_Exercise details_:
Below is a set of records, and all of them should be retyped exactly, minus the pictures.

_Material supplied_:
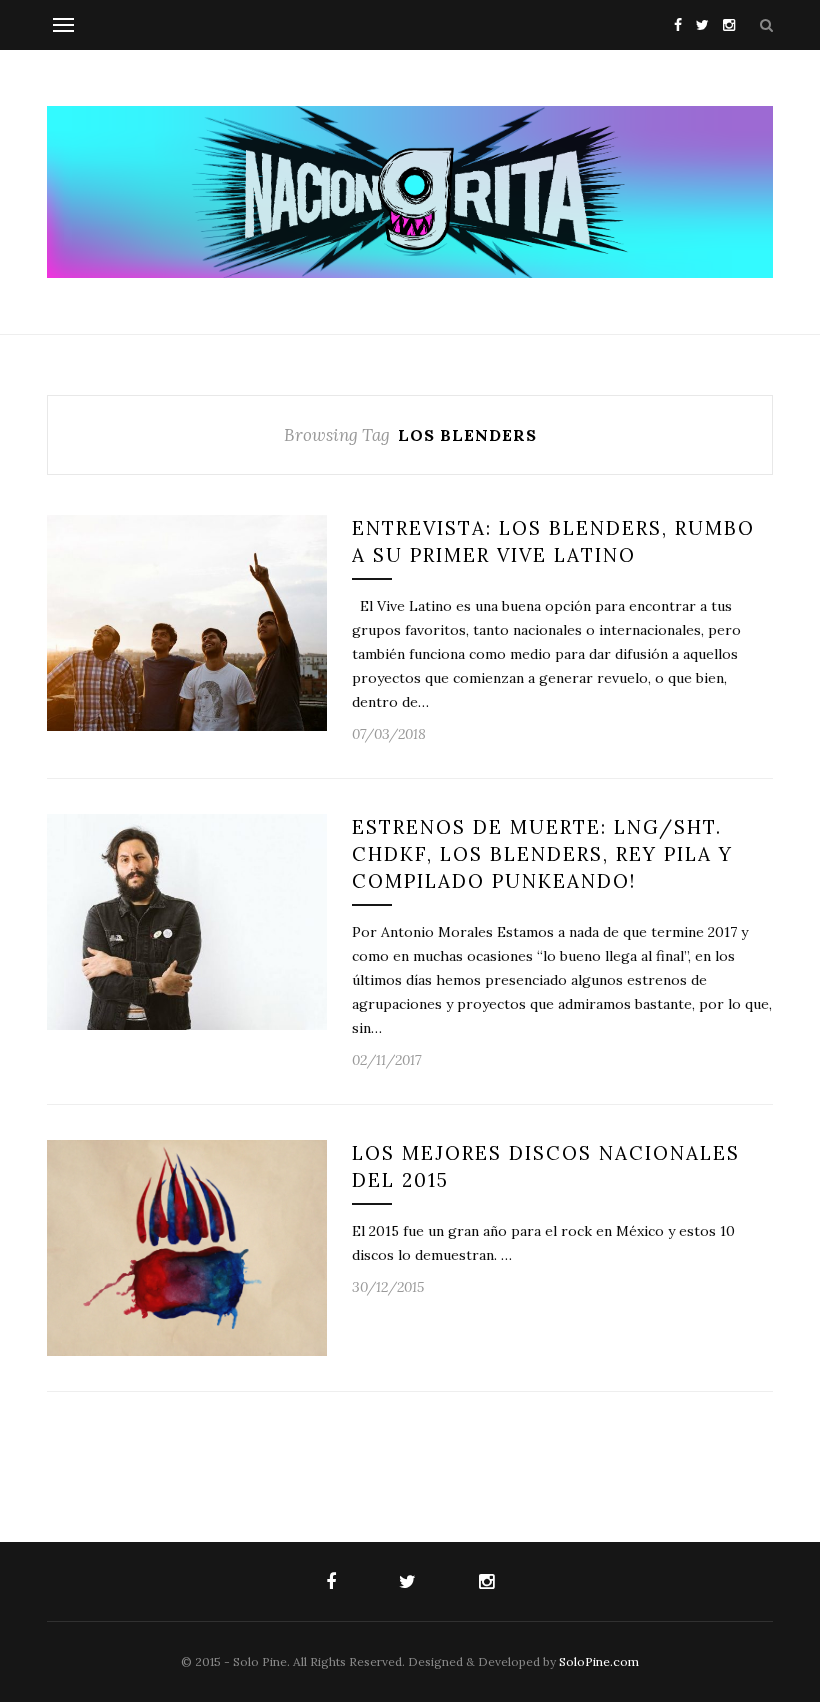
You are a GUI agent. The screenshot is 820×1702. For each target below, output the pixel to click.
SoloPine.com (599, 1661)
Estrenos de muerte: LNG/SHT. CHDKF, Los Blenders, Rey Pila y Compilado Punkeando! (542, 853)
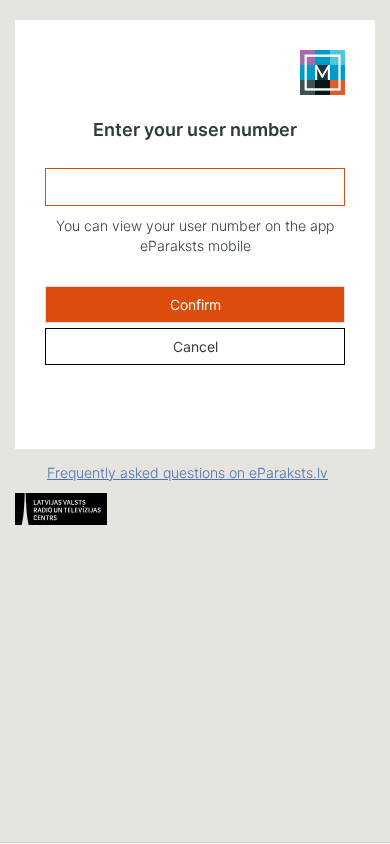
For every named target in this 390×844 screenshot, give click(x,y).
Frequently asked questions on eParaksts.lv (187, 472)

_Expected answer_:
You are a GUI agent. The screenshot is 820×1702. For each target below, output the pixel to click.
SoloPine.com (599, 1661)
Estrenos de muerte: LNG/SHT. CHDKF, Los Blenders, Rey Pila y Compilado Punkeando! (542, 853)
For every named target in this 390×844 screenshot, give click(x,y).
Frequently asked questions on eParaksts.lv (187, 472)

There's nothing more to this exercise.